Solved: How to use the regex matched variables from the fi...

vsasdao · ‎08-21-2023

My first search with regex as following:

index=bigip "Storefront_v243" | rex ".*Common:(?<sid>.*?): New session from client IP (?<ip>.*?) $ST.*$ at VIP 123.45.78.172"

With my second search, I'll have to reference these two matched fields from the first search

index=bigip "Storefront_v243" | rex "Common:$sid$: Username '(?<un>.*?)' | stats count as nrs by sid, un, $ip$ | dedup un $ip$

How can I combine these two search queries into one by using pipe?

Thanks a lot in advance!

ITWhisperer · ‎08-22-2023

Try this (note that Ending is now capitalised as this is how you have shown it in your sample data)

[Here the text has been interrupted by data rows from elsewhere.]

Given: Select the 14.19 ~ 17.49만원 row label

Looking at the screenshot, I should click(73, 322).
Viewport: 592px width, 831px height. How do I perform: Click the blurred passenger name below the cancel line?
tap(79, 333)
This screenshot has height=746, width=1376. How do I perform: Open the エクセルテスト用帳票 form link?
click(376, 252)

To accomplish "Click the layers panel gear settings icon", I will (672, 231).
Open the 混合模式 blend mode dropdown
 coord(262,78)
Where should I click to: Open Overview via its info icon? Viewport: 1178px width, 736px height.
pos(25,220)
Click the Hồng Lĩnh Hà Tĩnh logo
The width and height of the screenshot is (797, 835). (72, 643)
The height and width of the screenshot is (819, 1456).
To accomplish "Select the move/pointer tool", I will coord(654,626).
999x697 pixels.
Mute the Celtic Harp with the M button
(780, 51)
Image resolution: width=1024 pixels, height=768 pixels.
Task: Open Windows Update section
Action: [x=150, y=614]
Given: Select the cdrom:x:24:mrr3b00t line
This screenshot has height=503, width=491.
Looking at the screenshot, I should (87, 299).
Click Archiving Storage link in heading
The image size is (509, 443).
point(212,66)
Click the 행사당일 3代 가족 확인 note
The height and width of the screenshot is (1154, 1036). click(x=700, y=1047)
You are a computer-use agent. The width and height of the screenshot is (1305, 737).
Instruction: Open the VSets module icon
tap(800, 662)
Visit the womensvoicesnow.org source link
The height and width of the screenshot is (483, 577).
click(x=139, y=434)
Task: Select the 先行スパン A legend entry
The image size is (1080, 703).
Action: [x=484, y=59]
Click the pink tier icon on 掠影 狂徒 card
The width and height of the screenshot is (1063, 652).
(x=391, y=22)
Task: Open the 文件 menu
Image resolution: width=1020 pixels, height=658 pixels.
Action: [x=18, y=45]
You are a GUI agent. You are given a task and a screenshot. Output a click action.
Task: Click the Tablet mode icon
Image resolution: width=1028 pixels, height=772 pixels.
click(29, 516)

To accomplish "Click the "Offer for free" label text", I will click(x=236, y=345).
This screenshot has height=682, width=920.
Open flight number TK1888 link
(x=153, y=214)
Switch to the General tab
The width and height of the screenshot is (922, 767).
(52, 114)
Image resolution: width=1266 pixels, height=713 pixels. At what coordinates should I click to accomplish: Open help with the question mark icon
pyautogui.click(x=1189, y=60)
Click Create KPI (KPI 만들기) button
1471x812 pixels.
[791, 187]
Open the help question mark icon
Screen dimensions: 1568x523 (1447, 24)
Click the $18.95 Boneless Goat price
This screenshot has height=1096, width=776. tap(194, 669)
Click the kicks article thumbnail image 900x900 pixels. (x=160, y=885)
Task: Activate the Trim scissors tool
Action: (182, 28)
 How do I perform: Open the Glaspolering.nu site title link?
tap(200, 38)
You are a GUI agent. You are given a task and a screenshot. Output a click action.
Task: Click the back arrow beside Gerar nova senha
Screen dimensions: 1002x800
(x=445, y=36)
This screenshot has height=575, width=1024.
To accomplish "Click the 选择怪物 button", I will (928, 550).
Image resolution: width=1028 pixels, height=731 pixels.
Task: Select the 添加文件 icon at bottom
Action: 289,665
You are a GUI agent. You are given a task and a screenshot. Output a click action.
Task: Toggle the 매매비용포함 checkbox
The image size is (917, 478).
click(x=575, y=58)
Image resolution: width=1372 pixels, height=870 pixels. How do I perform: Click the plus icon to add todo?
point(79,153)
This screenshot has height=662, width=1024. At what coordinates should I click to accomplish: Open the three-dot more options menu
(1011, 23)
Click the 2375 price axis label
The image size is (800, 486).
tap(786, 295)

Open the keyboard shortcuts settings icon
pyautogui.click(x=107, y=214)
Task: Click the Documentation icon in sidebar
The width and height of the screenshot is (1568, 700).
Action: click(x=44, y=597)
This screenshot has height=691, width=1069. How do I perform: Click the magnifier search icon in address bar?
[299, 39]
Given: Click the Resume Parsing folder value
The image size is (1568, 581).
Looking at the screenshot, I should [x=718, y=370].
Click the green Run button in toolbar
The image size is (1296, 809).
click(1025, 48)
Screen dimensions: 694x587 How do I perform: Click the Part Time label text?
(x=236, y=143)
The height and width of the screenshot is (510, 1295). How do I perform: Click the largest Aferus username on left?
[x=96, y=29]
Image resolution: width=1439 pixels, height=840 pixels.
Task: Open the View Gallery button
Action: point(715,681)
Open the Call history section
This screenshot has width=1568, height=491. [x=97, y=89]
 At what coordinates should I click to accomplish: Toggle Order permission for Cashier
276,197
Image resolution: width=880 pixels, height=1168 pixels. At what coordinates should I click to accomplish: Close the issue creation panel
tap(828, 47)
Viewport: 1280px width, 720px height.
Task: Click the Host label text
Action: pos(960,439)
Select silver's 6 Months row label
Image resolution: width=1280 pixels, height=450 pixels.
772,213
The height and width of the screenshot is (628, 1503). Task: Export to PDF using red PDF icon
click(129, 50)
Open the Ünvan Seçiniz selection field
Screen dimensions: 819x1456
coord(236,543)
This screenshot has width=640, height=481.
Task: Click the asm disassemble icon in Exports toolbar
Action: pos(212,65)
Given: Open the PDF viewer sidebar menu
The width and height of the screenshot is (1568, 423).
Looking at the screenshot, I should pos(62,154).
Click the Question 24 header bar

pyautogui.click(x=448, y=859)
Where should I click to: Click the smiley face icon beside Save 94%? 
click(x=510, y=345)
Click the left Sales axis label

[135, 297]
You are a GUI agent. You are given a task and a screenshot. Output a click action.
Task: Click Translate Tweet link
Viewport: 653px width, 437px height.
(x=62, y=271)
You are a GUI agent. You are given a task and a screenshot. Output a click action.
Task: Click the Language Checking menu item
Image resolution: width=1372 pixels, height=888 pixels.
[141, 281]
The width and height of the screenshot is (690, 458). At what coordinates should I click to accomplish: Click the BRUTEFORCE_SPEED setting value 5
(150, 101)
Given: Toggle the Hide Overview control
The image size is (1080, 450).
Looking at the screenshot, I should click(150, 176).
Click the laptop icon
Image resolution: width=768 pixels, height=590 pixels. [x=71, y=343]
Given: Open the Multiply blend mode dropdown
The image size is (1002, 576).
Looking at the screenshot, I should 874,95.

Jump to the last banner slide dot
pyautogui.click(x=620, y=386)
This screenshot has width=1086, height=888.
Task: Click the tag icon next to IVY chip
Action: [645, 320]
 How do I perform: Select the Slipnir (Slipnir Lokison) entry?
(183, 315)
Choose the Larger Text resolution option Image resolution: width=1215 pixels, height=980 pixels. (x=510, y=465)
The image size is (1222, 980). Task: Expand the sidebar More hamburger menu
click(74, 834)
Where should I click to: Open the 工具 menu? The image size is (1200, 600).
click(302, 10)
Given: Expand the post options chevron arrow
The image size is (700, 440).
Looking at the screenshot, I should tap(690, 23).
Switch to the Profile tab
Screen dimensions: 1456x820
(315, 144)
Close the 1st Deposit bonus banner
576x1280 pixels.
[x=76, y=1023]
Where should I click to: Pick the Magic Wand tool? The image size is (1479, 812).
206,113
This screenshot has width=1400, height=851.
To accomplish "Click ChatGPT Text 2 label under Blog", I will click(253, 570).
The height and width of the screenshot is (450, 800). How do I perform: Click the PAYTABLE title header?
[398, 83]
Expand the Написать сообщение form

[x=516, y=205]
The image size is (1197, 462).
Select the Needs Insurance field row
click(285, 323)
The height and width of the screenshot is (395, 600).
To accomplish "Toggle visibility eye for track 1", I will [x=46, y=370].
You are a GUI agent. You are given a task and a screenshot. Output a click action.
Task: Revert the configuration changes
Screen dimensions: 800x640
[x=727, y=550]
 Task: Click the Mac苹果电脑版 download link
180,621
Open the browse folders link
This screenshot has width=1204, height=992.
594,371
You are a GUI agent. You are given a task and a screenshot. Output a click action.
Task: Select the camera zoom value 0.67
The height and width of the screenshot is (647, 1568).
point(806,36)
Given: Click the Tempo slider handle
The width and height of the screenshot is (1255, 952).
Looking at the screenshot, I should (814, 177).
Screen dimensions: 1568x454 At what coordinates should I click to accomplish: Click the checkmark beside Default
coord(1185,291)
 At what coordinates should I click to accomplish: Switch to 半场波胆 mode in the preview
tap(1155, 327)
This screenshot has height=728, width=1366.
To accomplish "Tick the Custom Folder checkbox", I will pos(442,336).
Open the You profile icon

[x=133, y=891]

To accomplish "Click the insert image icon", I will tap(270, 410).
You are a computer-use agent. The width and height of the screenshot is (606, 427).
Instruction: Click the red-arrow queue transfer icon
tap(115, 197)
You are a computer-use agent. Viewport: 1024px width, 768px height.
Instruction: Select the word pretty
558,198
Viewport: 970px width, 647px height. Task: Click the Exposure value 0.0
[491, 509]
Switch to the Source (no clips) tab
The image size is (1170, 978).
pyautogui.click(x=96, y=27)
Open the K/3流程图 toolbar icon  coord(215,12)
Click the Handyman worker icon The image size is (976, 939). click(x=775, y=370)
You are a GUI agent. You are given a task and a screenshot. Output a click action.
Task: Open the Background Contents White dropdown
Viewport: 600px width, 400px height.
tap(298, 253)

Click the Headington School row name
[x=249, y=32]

| rex "Common:(?<sid>.*?): New session from client IP (?<ip>.*?) \(ST.*\) at VIP 123.45.78.172"
| rex "Common:(?<sid>.*?): Username '(?<un>.*?)'"
| rex "Common:(?<sid>.*?): \| Start \(fallback\) .* Ending is: (?<ending>Allow)"
| stats count latest(un) as user latest(ip) as ip latest(ending) as ending by sid
| where user != "" AND ending=="Allow"

View solution in original post

andrew_nelson · ‎08-21-2023

Is the goal of the search to find out the username and IP of each session ?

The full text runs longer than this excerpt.